[START]

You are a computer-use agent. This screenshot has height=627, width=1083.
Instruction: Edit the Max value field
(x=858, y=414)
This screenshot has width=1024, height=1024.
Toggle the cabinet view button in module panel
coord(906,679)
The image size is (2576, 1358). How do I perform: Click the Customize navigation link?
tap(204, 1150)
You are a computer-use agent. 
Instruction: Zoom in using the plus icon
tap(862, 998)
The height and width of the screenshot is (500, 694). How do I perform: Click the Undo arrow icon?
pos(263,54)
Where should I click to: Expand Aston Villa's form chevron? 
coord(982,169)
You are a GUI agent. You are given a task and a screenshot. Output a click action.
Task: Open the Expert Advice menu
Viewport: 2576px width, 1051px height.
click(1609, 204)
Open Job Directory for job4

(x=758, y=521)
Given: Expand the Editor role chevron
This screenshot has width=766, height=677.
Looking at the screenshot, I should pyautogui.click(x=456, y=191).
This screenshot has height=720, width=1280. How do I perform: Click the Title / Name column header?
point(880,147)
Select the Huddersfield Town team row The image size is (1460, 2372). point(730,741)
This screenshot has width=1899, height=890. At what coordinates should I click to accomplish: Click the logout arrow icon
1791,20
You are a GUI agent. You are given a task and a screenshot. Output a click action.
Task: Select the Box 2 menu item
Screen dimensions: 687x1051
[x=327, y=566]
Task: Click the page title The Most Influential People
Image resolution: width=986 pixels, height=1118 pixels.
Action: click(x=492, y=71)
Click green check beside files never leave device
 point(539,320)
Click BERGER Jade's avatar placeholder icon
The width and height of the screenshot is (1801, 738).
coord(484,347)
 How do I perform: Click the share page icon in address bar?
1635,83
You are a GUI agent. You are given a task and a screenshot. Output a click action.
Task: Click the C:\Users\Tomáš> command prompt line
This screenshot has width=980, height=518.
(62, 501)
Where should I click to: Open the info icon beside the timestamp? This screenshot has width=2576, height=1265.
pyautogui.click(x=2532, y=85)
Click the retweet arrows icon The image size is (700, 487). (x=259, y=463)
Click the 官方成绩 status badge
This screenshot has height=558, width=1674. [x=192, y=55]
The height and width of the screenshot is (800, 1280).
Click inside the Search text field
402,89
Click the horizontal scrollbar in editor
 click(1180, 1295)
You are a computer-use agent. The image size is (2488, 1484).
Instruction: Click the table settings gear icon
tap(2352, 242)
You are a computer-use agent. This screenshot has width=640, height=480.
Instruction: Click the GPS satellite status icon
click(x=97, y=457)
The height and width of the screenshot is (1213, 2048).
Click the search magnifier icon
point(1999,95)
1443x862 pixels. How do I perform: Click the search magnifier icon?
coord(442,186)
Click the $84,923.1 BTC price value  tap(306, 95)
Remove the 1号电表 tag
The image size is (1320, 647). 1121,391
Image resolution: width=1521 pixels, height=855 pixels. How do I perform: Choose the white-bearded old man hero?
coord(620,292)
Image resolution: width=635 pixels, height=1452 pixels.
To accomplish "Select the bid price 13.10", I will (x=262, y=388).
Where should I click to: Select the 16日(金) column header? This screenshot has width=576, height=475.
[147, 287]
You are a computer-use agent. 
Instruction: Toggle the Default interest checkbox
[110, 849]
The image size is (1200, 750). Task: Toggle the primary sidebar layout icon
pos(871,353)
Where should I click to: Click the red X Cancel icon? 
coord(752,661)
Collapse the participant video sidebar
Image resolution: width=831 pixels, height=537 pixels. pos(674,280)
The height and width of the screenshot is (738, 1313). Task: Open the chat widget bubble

[END]

BRIEF: Copy every line above back out word for word, with no changes.

SOLVED EXERCISE:
You are a computer-use agent. This screenshot has height=627, width=1083.
Instruction: Edit the Max value field
(x=858, y=414)
This screenshot has width=1024, height=1024.
Toggle the cabinet view button in module panel
coord(906,679)
The image size is (2576, 1358). How do I perform: Click the Customize navigation link?
tap(204, 1150)
You are a computer-use agent. 
Instruction: Zoom in using the plus icon
tap(862, 998)
The height and width of the screenshot is (500, 694). How do I perform: Click the Undo arrow icon?
pos(263,54)
Where should I click to: Expand Aston Villa's form chevron? 
coord(982,169)
You are a GUI agent. You are given a task and a screenshot. Output a click action.
Task: Open the Expert Advice menu
Viewport: 2576px width, 1051px height.
click(1609, 204)
Open Job Directory for job4

(x=758, y=521)
Given: Expand the Editor role chevron
This screenshot has width=766, height=677.
Looking at the screenshot, I should pyautogui.click(x=456, y=191).
This screenshot has height=720, width=1280. How do I perform: Click the Title / Name column header?
point(880,147)
Select the Huddersfield Town team row The image size is (1460, 2372). point(730,741)
This screenshot has width=1899, height=890. At what coordinates should I click to accomplish: Click the logout arrow icon
1791,20
You are a GUI agent. You are given a task and a screenshot. Output a click action.
Task: Select the Box 2 menu item
Screen dimensions: 687x1051
[x=327, y=566]
Task: Click the page title The Most Influential People
Image resolution: width=986 pixels, height=1118 pixels.
Action: click(x=492, y=71)
Click green check beside files never leave device
 point(539,320)
Click BERGER Jade's avatar placeholder icon
The width and height of the screenshot is (1801, 738).
coord(484,347)
 How do I perform: Click the share page icon in address bar?
1635,83
You are a GUI agent. You are given a task and a screenshot. Output a click action.
Task: Click the C:\Users\Tomáš> command prompt line
This screenshot has width=980, height=518.
(62, 501)
Where should I click to: Open the info icon beside the timestamp? This screenshot has width=2576, height=1265.
pyautogui.click(x=2532, y=85)
Click the retweet arrows icon The image size is (700, 487). (x=259, y=463)
Click the 官方成绩 status badge
This screenshot has height=558, width=1674. [x=192, y=55]
The height and width of the screenshot is (800, 1280).
Click inside the Search text field
402,89
Click the horizontal scrollbar in editor
 click(1180, 1295)
You are a computer-use agent. The image size is (2488, 1484).
Instruction: Click the table settings gear icon
tap(2352, 242)
You are a computer-use agent. This screenshot has width=640, height=480.
Instruction: Click the GPS satellite status icon
click(x=97, y=457)
The height and width of the screenshot is (1213, 2048).
Click the search magnifier icon
point(1999,95)
1443x862 pixels. How do I perform: Click the search magnifier icon?
coord(442,186)
Click the $84,923.1 BTC price value  tap(306, 95)
Remove the 1号电表 tag
The image size is (1320, 647). 1121,391
Image resolution: width=1521 pixels, height=855 pixels. How do I perform: Choose the white-bearded old man hero?
coord(620,292)
Image resolution: width=635 pixels, height=1452 pixels.
To accomplish "Select the bid price 13.10", I will (x=262, y=388).
Where should I click to: Select the 16日(金) column header? This screenshot has width=576, height=475.
[147, 287]
You are a computer-use agent. 
Instruction: Toggle the Default interest checkbox
[110, 849]
The image size is (1200, 750). Task: Toggle the primary sidebar layout icon
pos(871,353)
Where should I click to: Click the red X Cancel icon? 
coord(752,661)
Collapse the participant video sidebar
Image resolution: width=831 pixels, height=537 pixels. pos(674,280)
The height and width of the screenshot is (738, 1313). Task: Open the chat widget bubble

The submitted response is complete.